Sob o domínio do absurdo, ou a política do avestruz
Todo não esquerdista desenvolve um sentimento difuso dentro dele. Ele pode fingir que nada está acontecendo, pois a vida precisa seguir, e os boletos irão vencer. Porém, o sentimento permanece, e o afeta.
Esse sentimento é imposto à pessoa mentalmente sã pela cultura progressista, e pode ser descrito como um estranhamento constante diante do que se ouve, se vê e se lê.
Ou seja, é a sensação de se viver num hospício. Chamemos a esse estado mental de sentimento da absurdidade.
Afinal, não parece real que um artista viaje o mundo para mentir sobre o Brasil e os brasileiros, enquanto divulga um filme que enaltece um terrorista e um assassino.

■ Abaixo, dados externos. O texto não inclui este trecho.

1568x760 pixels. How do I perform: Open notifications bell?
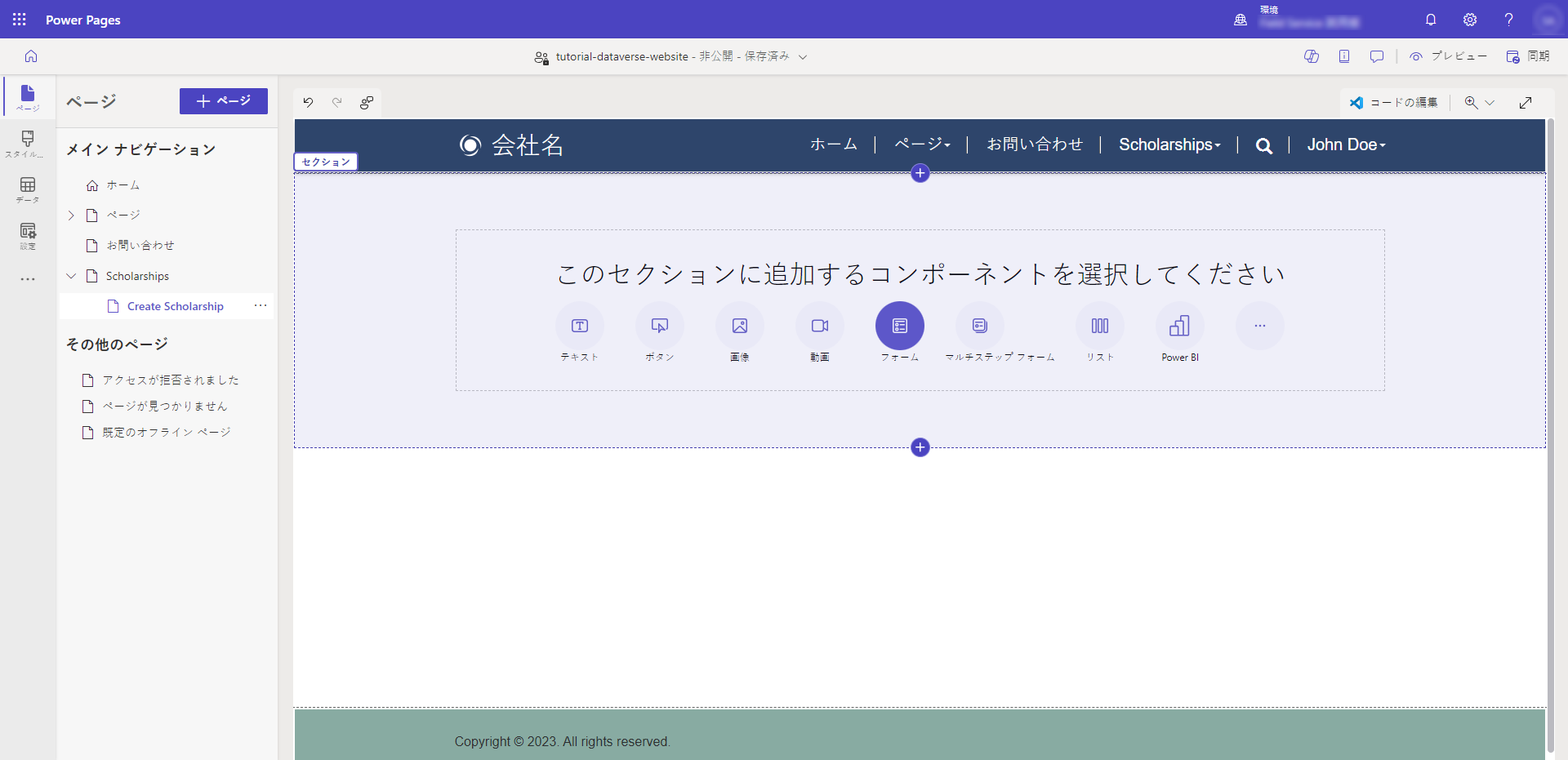click(1430, 20)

Também parece uma situação envolta em névoa haver brasileiros querendo libertar um dos maiores criminosos da nossa história, e lutando para que a máfia volte ao poder em 2022.
Soa também como coisa impossível alguém ter a coragem de se dirigir ao outro para defender gente como Haddad, Ciro e assemelhados, todos representantes de uma ideologia e de partidos que roubaram e destruiram o país por quatro governos consecutivos.

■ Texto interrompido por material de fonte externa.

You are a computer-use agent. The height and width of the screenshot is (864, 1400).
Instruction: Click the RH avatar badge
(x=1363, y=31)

Também parece coisa de quem fumou crack defender a ditadura de Maduro; ou defender bandidos e condenar a polícia; ou levar crianças a museus para tocarem em homens nus.
A pessoa não adoecida demora para acreditar que há tipos assim, por mais que eles estejam em todos os lugares, das redes sociais às TVs, da conversa no bar ao almoço de domingo.
Quando o absurdo se manifesta em toda a sua feiura e insanidade, a mente não contaminada sofre, gerando uma sensação de irrealidade. E, no entanto, a Zumbilândia é real.